Another concerning fact is Trump’s struggle to re-establish the network of U.S. secret military prisons to torture terrorists and civilians worldwide. Several experts argue that torture programs are ineffective in fighting terrorism. Most of the prisoners who are tortured on a regular basis are likely to incriminate themselves to stop the physical and mental suffering.

Under Bush’s presidency, the U.S. unjustly targeted and jailed thousands of innocents civilians for years. Once out of the White House, Bush acknowledged some of his mistakes, although it does not exempt him from the war crimes that he committed during his presidency.

By unjustly killing thousands of innocent civilians, Trump will never annihilate terrorism.

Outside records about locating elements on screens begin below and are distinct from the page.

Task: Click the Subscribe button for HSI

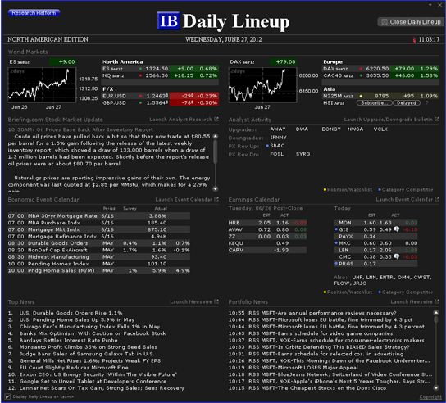Action: pos(374,103)
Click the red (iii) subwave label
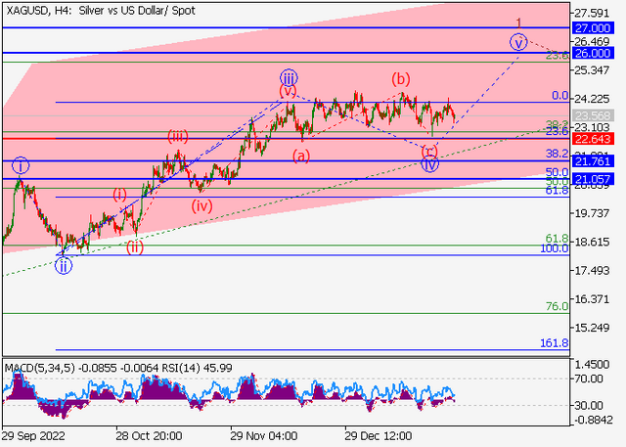 178,137
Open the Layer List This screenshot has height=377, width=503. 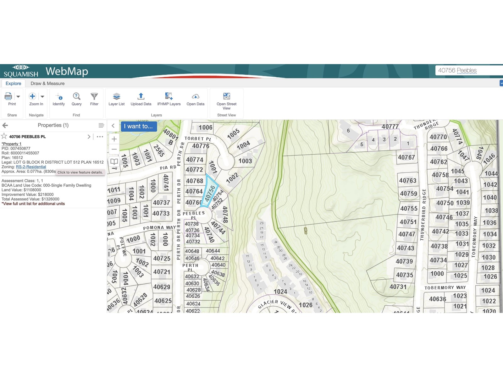pyautogui.click(x=116, y=96)
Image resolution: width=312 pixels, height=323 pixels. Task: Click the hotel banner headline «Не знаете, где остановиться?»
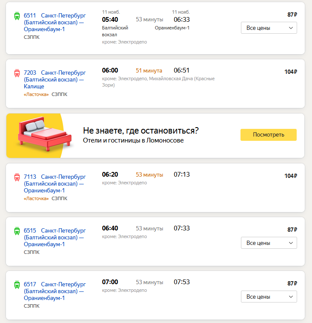pos(141,131)
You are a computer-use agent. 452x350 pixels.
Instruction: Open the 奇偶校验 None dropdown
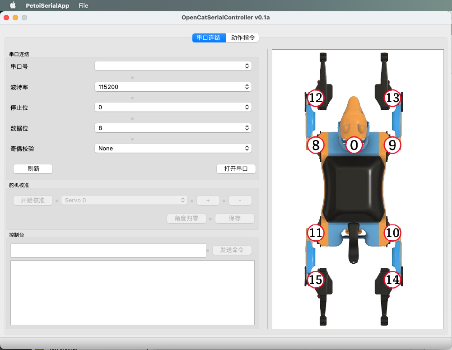pyautogui.click(x=173, y=148)
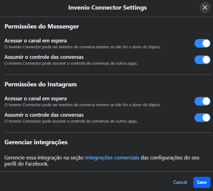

On the contrary, it will be used for terrorists as a propaganda tool to convince and persuade citizens that the U.S. is the real enemy of the Middle East.

The defeat of Islamic terrorism will only come when the international community shows citizens of the Middle East that they are there to help them. However, it is unlikely to happen since Trump could have several conflicts of interest in the Middle East.

During the last presidential campaign, Trump announced that if he became President, he would then try to take control of petroleum production in the Middle East, and this fact will undermine his efforts to build trust with the citizens.

While I am writing this piece, Trump is probably planning his next move in the Middle East. Or perhaps a deadly strike is being directed against defenseless civilians causing carnage in Syria or Iraq. What is certain is that the international media will be waiting for the next fatal event, and the international community, as usual, will lean on global superpowers and do nothing to stop the massacre in the Middle East.